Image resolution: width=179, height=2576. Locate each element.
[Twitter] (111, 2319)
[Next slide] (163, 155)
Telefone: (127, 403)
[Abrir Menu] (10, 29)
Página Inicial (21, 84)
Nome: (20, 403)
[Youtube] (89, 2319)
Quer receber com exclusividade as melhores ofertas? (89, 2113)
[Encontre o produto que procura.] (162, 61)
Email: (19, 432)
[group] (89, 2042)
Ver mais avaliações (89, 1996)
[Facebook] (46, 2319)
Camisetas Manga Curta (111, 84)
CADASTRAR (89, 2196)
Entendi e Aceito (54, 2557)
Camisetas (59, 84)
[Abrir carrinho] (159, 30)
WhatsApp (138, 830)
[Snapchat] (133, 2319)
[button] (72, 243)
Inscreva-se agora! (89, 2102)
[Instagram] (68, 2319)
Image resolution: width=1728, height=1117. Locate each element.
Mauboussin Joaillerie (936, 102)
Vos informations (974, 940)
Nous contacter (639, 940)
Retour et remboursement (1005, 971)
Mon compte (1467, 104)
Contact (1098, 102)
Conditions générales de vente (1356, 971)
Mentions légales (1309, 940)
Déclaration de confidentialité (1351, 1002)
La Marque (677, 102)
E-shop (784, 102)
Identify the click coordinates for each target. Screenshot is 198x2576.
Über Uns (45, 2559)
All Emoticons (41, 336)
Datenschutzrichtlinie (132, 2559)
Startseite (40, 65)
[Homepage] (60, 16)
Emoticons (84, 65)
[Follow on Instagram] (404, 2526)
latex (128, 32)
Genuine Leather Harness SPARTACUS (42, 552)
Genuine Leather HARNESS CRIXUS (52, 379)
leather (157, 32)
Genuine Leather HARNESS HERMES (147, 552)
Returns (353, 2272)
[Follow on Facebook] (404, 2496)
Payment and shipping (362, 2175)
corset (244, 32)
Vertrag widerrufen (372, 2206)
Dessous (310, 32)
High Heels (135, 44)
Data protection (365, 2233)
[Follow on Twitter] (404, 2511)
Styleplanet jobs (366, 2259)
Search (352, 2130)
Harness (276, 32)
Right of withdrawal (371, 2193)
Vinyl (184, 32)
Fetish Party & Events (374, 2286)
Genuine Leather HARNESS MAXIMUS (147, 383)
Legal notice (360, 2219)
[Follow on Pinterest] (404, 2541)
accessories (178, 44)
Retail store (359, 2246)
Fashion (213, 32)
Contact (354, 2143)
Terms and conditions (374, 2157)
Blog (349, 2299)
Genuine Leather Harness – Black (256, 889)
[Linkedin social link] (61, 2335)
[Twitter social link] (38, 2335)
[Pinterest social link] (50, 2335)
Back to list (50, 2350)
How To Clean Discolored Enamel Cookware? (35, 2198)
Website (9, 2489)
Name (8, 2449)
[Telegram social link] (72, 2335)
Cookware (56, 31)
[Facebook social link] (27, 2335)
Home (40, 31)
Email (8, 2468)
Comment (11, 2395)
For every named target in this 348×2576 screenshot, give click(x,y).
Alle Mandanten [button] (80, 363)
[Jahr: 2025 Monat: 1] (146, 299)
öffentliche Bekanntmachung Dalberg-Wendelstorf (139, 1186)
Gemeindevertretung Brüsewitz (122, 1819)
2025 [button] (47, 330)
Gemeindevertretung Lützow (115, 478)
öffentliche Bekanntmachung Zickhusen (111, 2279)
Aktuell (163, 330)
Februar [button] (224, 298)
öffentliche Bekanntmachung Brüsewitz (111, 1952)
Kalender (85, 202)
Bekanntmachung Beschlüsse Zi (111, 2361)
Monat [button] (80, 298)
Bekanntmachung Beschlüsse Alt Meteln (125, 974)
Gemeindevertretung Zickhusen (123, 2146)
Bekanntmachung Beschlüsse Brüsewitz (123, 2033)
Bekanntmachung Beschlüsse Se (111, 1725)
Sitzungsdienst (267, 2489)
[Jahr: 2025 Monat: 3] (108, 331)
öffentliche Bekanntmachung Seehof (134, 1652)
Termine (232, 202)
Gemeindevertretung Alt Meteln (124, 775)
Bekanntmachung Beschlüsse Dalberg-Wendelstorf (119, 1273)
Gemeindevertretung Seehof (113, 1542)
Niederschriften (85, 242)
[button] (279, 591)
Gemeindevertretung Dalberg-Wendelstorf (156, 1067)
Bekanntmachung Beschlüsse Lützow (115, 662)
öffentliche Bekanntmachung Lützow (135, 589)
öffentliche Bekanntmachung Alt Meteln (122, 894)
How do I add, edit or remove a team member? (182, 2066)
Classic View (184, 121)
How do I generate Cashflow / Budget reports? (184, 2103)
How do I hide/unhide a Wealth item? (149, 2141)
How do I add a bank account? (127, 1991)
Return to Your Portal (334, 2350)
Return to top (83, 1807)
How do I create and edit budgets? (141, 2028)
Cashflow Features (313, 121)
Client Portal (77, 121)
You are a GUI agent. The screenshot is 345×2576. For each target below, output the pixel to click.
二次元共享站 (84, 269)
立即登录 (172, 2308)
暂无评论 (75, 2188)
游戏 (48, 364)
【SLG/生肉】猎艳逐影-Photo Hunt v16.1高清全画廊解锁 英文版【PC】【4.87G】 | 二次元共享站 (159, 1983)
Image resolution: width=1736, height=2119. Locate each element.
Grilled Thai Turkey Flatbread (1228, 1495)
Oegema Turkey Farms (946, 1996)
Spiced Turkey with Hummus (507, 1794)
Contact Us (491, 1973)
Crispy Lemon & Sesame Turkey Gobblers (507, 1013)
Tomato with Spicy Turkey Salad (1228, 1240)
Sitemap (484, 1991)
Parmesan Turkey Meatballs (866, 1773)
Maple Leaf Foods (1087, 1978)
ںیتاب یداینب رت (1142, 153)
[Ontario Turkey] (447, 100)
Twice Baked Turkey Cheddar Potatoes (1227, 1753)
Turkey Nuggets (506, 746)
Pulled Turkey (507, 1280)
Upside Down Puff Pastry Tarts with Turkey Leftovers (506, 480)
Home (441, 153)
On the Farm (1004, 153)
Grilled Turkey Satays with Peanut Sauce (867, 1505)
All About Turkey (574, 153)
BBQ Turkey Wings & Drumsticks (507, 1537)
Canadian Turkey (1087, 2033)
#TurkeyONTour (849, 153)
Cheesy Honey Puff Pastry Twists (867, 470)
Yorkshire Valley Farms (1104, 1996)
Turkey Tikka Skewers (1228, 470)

────────────────────────────────────────

- [About this exercise]: Type out the full listing again, exactly as given.

- [Response]:
Image resolution: width=179, height=2576. Locate each element.
[Twitter] (111, 2319)
[Next slide] (163, 155)
Telefone: (127, 403)
[Abrir Menu] (10, 29)
Página Inicial (21, 84)
Nome: (20, 403)
[Youtube] (89, 2319)
Quer receber com exclusividade as melhores ofertas? (89, 2113)
[Encontre o produto que procura.] (162, 61)
Email: (19, 432)
[group] (89, 2042)
Ver mais avaliações (89, 1996)
[Facebook] (46, 2319)
Camisetas Manga Curta (111, 84)
CADASTRAR (89, 2196)
Entendi e Aceito (54, 2557)
Camisetas (59, 84)
[Abrir carrinho] (159, 30)
WhatsApp (138, 830)
[Snapchat] (133, 2319)
[button] (72, 243)
Inscreva-se agora! (89, 2102)
[Instagram] (68, 2319)
Image resolution: width=1728, height=1117. Locate each element.
Mauboussin Joaillerie (936, 102)
Vos informations (974, 940)
Nous contacter (639, 940)
Retour et remboursement (1005, 971)
Mon compte (1467, 104)
Contact (1098, 102)
Conditions générales de vente (1356, 971)
Mentions légales (1309, 940)
Déclaration de confidentialité (1351, 1002)
La Marque (677, 102)
E-shop (784, 102)
Identify the click coordinates for each target. Screenshot is 198x2576.
Über Uns (45, 2559)
All Emoticons (41, 336)
Datenschutzrichtlinie (132, 2559)
Startseite (40, 65)
[Homepage] (60, 16)
Emoticons (84, 65)
[Follow on Instagram] (404, 2526)
latex (128, 32)
Genuine Leather Harness SPARTACUS (42, 552)
Genuine Leather HARNESS CRIXUS (52, 379)
leather (157, 32)
Genuine Leather HARNESS HERMES (147, 552)
Returns (353, 2272)
[Follow on Facebook] (404, 2496)
Payment and shipping (362, 2175)
corset (244, 32)
Vertrag widerrufen (372, 2206)
Dessous (310, 32)
High Heels (135, 44)
Data protection (365, 2233)
[Follow on Twitter] (404, 2511)
Styleplanet jobs (366, 2259)
Search (352, 2130)
Harness (276, 32)
Right of withdrawal (371, 2193)
Vinyl (184, 32)
Fetish Party & Events (374, 2286)
Genuine Leather HARNESS MAXIMUS (147, 383)
Legal notice (360, 2219)
[Follow on Pinterest] (404, 2541)
accessories (178, 44)
Retail store (359, 2246)
Fashion (213, 32)
Contact (354, 2143)
Terms and conditions (374, 2157)
Blog (349, 2299)
Genuine Leather Harness – Black (256, 889)
[Linkedin social link] (61, 2335)
[Twitter social link] (38, 2335)
[Pinterest social link] (50, 2335)
Back to list (50, 2350)
How To Clean Discolored Enamel Cookware? (35, 2198)
Website (9, 2489)
Name (8, 2449)
[Telegram social link] (72, 2335)
Cookware (56, 31)
[Facebook social link] (27, 2335)
Home (40, 31)
Email (8, 2468)
Comment (11, 2395)
For every named target in this 348×2576 screenshot, give click(x,y).
Alle Mandanten [button] (80, 363)
[Jahr: 2025 Monat: 1] (146, 299)
öffentliche Bekanntmachung Dalberg-Wendelstorf (139, 1186)
Gemeindevertretung Brüsewitz (122, 1819)
2025 [button] (47, 330)
Gemeindevertretung Lützow (115, 478)
öffentliche Bekanntmachung Zickhusen (111, 2279)
Aktuell (163, 330)
Februar [button] (224, 298)
öffentliche Bekanntmachung Brüsewitz (111, 1952)
Kalender (85, 202)
Bekanntmachung Beschlüsse Zi (111, 2361)
Monat [button] (80, 298)
Bekanntmachung Beschlüsse Alt Meteln (125, 974)
Gemeindevertretung Zickhusen (123, 2146)
Bekanntmachung Beschlüsse Brüsewitz (123, 2033)
Bekanntmachung Beschlüsse Se (111, 1725)
Sitzungsdienst (267, 2489)
[Jahr: 2025 Monat: 3] (108, 331)
öffentliche Bekanntmachung Seehof (134, 1652)
Termine (232, 202)
Gemeindevertretung Alt Meteln (124, 775)
Bekanntmachung Beschlüsse Dalberg-Wendelstorf (119, 1273)
Gemeindevertretung Seehof (113, 1542)
Niederschriften (85, 242)
[button] (279, 591)
Gemeindevertretung Dalberg-Wendelstorf (156, 1067)
Bekanntmachung Beschlüsse Lützow (115, 662)
öffentliche Bekanntmachung Lützow (135, 589)
öffentliche Bekanntmachung Alt Meteln (122, 894)
How do I add, edit or remove a team member? (182, 2066)
Classic View (184, 121)
How do I generate Cashflow / Budget reports? (184, 2103)
How do I hide/unhide a Wealth item? (149, 2141)
How do I add a bank account? (127, 1991)
Return to Your Portal (334, 2350)
Return to top (83, 1807)
How do I create and edit budgets? (141, 2028)
Cashflow Features (313, 121)
Client Portal (77, 121)
You are a GUI agent. The screenshot is 345×2576. For each target below, output the pixel to click.
二次元共享站 (84, 269)
立即登录 (172, 2308)
暂无评论 (75, 2188)
游戏 (48, 364)
【SLG/生肉】猎艳逐影-Photo Hunt v16.1高清全画廊解锁 英文版【PC】【4.87G】 | 二次元共享站 (159, 1983)
Image resolution: width=1736, height=2119. Locate each element.
Grilled Thai Turkey Flatbread (1228, 1495)
Oegema Turkey Farms (946, 1996)
Spiced Turkey with Hummus (507, 1794)
Contact Us (491, 1973)
Crispy Lemon & Sesame Turkey Gobblers (507, 1013)
Tomato with Spicy Turkey Salad (1228, 1240)
Sitemap (484, 1991)
Parmesan Turkey Meatballs (866, 1773)
Maple Leaf Foods (1087, 1978)
ںیتاب یداینب رت (1142, 153)
[Ontario Turkey] (447, 100)
Twice Baked Turkey Cheddar Potatoes (1227, 1753)
Turkey Nuggets (506, 746)
Pulled Turkey (507, 1280)
Upside Down Puff Pastry Tarts with Turkey Leftovers (506, 480)
Home (441, 153)
On the Farm (1004, 153)
Grilled Turkey Satays with Peanut Sauce (867, 1505)
All About Turkey (574, 153)
BBQ Turkey Wings & Drumsticks (507, 1537)
Canadian Turkey (1087, 2033)
#TurkeyONTour (849, 153)
Cheesy Honey Puff Pastry Twists (867, 470)
Yorkshire Valley Farms (1104, 1996)
Turkey Tikka Skewers (1228, 470)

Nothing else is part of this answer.